I’faith, if he be not rotten before he die (as we have many pocky corses now-a-days, that will scarce hold the laying in), he will last you some eight year or nine year.

Hamlet, Act V., Sc. I.

She hath eaten up all her beef, and is herself in the tub.

Measure for Measure, Act III., Sc. II.

To the spital go, And from the powdering-tub of infamy Fetch forth the lazar-kite of Cressid’s kind, Doll Tearsheet she by name. Henry V., Act II., Sc. I.

Be a whore still: * * * * Give them diseases, * * * * * * * Season the slaves For tubs and baths; bring down rose-cheeked youth To the tub-fast, and the diet. Timon of Athens, Act IV., Sc. III.

Dr. Macdonnell, of Canada, has thrown much light on these quotations in his works on Syphilis. He says: “It appears to have been the custom to prescribe for syphilitic patients, in addition to inunction, a prolonged diaphoresis and a very low diet.
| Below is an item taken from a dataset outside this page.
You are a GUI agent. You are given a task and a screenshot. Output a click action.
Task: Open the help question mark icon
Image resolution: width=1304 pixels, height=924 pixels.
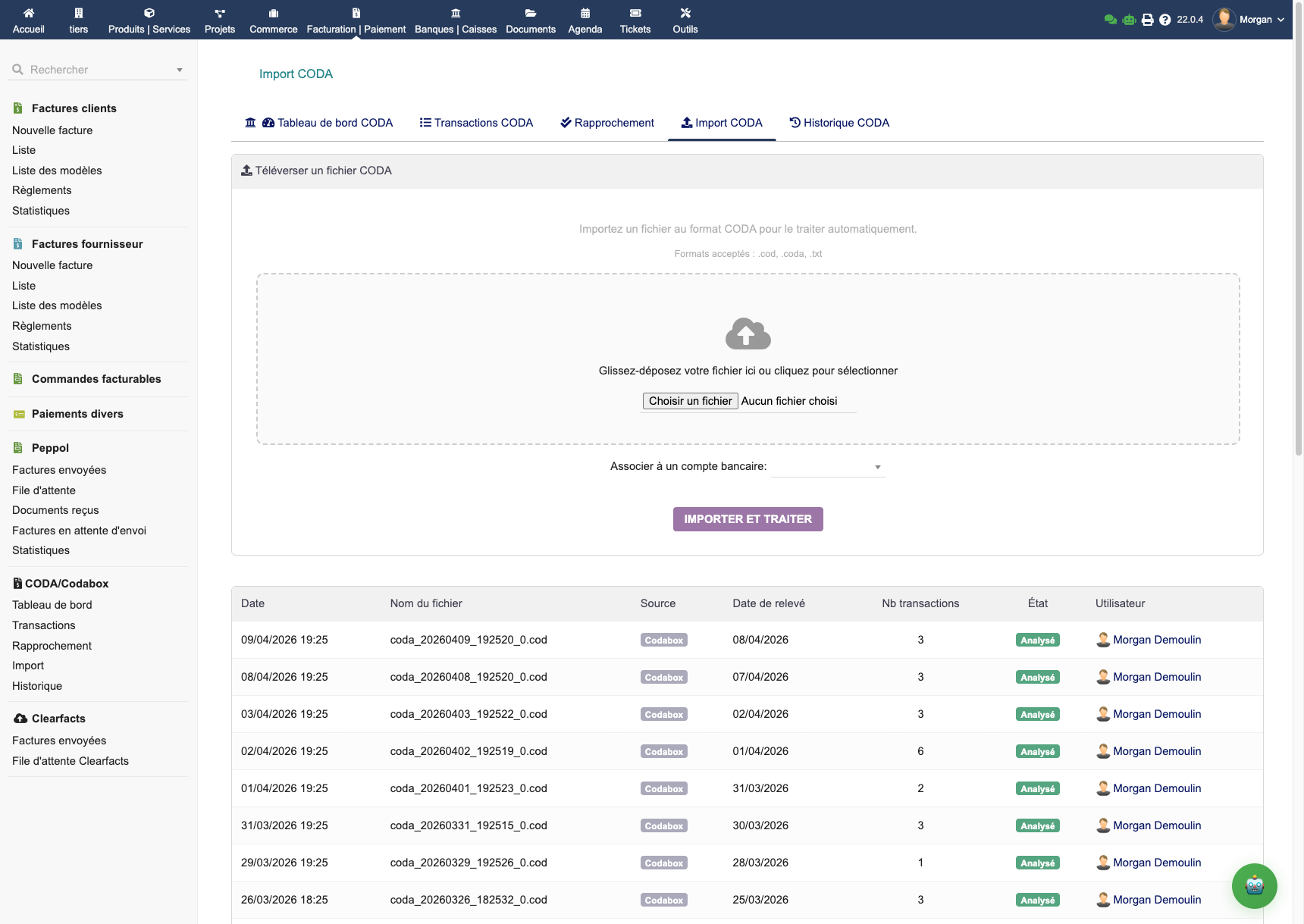(1165, 20)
On the continent the patient was placed in a cave, oven, or dungeon, and Wiseman says it was the custom in England to use a tub for this purpose.”

In the footnote to the passage in Johnson & Steven’s edition of Shakespeare’s works the following quotations from old plays are given:

“——you had better match a ruin’d bawd, One ten times cur’d by sweating and the tub.” Jaspar Maines, 1639.